The Hyatt in Reston where we dined with Pete and Louise was a place we often went for dinner with our friends Moira and Al. One evening in particular stands out. When we walked from the Hyatt parking garage to their restaurant we passed through the hotel lobby. It was so crowded . There were lots of small groups gathered together. Some were singing softly and they were good. When we got to the restaurant there was again the low murmur of singing coming from various tables. The waitress explained that it was a convention of barber shop quartet singers. They were projecting such a happy energy that when our dinner was over we were having such fun with Moira and Al we decided to walk around the hotel and scope out what was going on. The hotel had a big auditorium with an endless number of rows of chairs. We ended up filing in there with Moira and Al and hundreds of the conventioneers. We felt a tad silly but again we were having such fun. The various groups that performed in the show that followed were outstanding.
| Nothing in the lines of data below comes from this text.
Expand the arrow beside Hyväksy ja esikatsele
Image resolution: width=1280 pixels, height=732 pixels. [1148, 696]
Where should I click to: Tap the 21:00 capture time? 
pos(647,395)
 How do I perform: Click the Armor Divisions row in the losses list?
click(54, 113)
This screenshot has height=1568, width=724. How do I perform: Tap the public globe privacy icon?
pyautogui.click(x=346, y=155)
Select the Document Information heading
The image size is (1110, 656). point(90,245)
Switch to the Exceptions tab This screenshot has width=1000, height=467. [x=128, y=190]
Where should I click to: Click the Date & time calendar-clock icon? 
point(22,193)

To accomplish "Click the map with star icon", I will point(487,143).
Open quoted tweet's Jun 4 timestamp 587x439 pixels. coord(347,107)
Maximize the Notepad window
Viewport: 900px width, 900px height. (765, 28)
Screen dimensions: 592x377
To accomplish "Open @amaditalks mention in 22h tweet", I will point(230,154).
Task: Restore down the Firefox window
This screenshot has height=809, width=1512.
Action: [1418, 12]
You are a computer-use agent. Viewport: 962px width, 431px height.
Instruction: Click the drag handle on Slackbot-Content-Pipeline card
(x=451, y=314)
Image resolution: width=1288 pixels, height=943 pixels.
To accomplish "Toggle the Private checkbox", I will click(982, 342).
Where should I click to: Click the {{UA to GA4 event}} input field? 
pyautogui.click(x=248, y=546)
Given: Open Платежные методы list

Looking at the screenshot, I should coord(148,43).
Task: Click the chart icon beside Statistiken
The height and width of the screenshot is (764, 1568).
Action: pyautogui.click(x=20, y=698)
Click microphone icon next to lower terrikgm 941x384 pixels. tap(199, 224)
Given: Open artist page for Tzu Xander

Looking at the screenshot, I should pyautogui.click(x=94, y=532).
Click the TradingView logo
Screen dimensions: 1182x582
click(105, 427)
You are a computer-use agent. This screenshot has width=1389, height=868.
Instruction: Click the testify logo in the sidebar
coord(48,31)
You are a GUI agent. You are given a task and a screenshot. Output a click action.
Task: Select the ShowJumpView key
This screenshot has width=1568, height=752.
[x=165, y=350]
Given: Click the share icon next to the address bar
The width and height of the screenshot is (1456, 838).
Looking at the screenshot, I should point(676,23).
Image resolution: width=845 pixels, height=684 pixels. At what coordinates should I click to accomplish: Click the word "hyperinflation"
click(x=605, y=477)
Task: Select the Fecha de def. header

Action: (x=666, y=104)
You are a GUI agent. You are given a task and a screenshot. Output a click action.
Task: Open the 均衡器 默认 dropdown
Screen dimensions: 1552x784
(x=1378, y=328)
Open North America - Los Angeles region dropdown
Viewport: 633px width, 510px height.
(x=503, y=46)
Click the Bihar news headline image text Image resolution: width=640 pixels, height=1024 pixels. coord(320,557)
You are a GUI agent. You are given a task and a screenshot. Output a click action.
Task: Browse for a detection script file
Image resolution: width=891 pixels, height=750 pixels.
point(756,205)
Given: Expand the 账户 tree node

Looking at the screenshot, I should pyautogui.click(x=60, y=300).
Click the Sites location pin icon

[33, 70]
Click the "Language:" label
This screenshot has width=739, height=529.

At a break in the entertainment an officer of the national organization got up to talk. He gave an impassioned plea that members attend the national convention that was coming up in several months. I think it was going in San Francisco. He asked for a show of hands for those who might be able to attend. He had been so impassioned I couldn’t believe it when no one raised their hands. I looked at Moira. I could tell that she also felt badly at the lack of response. And then we realized that Jerry and Al were both raising their hands. And when those who were going to the convention were asked to stand, Jerry and Al did and finally more folks joined them and the speaker was satisfied. Moira and I were astonished, glad and a little giggly at what our guys had done. When the speaker was followed by a brief intermission we left. Moira and Al were such close friends. It was hard when they both died. Moira first and Al in the last two years. Good friends are a special treasure – in good times, in tough times and in silly times.
Now that Jerry and I are in our mid eighties we are grateful to have survived some difficult health issues. We take nothing for granted. We are very aware that each day is a blessing. We are fortunate to have a supportive and loving family and to have close friends. I don’t think one needs a lot of close friends. A close friend is a treasure. One you may have frequent contact with one another, you can then go for years without seeing one another and then when life’s circumstances bring you back together again you pick up the friendship as if there has been no time lapse. Jerry and I have just started up again a book discussion time with our friends Bob and Dot. We last did this with them in the 1960’s when we lived near one another. Now they are in North Carolina. We meet over Face time about every six weeks.
This morning I got a phone call from a dear friend Chris. Her husband Jim is in the hospital. A month ago we golfed and had dinner together. Another couple that we are close to is Jan and Bill. Not too long ago we played bridge and had dinner with them. Bill is now recovering from a stroke. Each day with family and friends is a treasure – not to be taken for granted.